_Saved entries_

##############################

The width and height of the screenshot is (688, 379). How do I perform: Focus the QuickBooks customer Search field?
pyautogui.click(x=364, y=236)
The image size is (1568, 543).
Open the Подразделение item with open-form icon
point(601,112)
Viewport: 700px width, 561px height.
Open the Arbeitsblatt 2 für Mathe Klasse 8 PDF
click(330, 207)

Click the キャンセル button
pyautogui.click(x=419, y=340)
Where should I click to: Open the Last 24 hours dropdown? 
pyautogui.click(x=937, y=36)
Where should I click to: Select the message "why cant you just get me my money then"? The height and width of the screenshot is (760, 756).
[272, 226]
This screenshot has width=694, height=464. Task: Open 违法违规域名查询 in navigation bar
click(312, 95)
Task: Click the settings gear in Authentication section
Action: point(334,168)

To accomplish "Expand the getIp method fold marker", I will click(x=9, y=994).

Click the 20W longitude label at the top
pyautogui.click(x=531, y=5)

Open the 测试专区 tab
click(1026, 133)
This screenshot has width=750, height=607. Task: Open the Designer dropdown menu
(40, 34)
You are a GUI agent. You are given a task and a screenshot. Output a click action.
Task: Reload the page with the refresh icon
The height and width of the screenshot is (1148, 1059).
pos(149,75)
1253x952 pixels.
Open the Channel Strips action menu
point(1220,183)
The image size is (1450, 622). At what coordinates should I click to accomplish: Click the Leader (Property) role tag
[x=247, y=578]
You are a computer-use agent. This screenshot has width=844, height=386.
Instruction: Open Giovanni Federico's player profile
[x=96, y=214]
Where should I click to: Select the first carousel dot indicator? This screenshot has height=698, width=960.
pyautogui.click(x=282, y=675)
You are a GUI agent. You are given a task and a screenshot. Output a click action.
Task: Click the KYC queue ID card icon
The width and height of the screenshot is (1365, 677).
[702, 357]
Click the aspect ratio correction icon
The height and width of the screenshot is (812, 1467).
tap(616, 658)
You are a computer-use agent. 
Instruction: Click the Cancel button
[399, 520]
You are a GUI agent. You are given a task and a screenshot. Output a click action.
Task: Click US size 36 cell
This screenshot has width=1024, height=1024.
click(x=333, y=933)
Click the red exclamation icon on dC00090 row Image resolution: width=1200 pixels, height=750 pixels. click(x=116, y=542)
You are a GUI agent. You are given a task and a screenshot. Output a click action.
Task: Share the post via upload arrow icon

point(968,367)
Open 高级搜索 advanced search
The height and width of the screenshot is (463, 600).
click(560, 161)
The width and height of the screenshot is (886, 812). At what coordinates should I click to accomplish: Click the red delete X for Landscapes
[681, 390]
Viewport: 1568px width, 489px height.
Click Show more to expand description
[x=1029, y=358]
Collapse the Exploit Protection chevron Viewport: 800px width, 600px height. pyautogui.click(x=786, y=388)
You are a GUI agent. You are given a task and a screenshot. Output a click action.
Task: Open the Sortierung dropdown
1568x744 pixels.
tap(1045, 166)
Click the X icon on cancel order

##############################

_Task goal_
Print each line above exactly as it stands.

_Answer_
The width and height of the screenshot is (688, 379). How do I perform: Focus the QuickBooks customer Search field?
pyautogui.click(x=364, y=236)
The image size is (1568, 543).
Open the Подразделение item with open-form icon
point(601,112)
Viewport: 700px width, 561px height.
Open the Arbeitsblatt 2 für Mathe Klasse 8 PDF
click(330, 207)

Click the キャンセル button
pyautogui.click(x=419, y=340)
Where should I click to: Open the Last 24 hours dropdown? 
pyautogui.click(x=937, y=36)
Where should I click to: Select the message "why cant you just get me my money then"? The height and width of the screenshot is (760, 756).
[272, 226]
This screenshot has width=694, height=464. Task: Open 违法违规域名查询 in navigation bar
click(312, 95)
Task: Click the settings gear in Authentication section
Action: point(334,168)

To accomplish "Expand the getIp method fold marker", I will click(x=9, y=994).

Click the 20W longitude label at the top
pyautogui.click(x=531, y=5)

Open the 测试专区 tab
click(1026, 133)
This screenshot has width=750, height=607. Task: Open the Designer dropdown menu
(40, 34)
You are a GUI agent. You are given a task and a screenshot. Output a click action.
Task: Reload the page with the refresh icon
The height and width of the screenshot is (1148, 1059).
pos(149,75)
1253x952 pixels.
Open the Channel Strips action menu
point(1220,183)
The image size is (1450, 622). At what coordinates should I click to accomplish: Click the Leader (Property) role tag
[x=247, y=578]
You are a computer-use agent. This screenshot has width=844, height=386.
Instruction: Open Giovanni Federico's player profile
[x=96, y=214]
Where should I click to: Select the first carousel dot indicator? This screenshot has height=698, width=960.
pyautogui.click(x=282, y=675)
You are a GUI agent. You are given a task and a screenshot. Output a click action.
Task: Click the KYC queue ID card icon
The width and height of the screenshot is (1365, 677).
[702, 357]
Click the aspect ratio correction icon
The height and width of the screenshot is (812, 1467).
tap(616, 658)
You are a computer-use agent. 
Instruction: Click the Cancel button
[399, 520]
You are a GUI agent. You are given a task and a screenshot. Output a click action.
Task: Click US size 36 cell
This screenshot has width=1024, height=1024.
click(x=333, y=933)
Click the red exclamation icon on dC00090 row Image resolution: width=1200 pixels, height=750 pixels. click(x=116, y=542)
You are a GUI agent. You are given a task and a screenshot. Output a click action.
Task: Share the post via upload arrow icon

point(968,367)
Open 高级搜索 advanced search
The height and width of the screenshot is (463, 600).
click(560, 161)
The width and height of the screenshot is (886, 812). At what coordinates should I click to accomplish: Click the red delete X for Landscapes
[681, 390]
Viewport: 1568px width, 489px height.
Click Show more to expand description
[x=1029, y=358]
Collapse the Exploit Protection chevron Viewport: 800px width, 600px height. pyautogui.click(x=786, y=388)
You are a GUI agent. You are given a task and a screenshot. Output a click action.
Task: Open the Sortierung dropdown
1568x744 pixels.
tap(1045, 166)
Click the X icon on cancel order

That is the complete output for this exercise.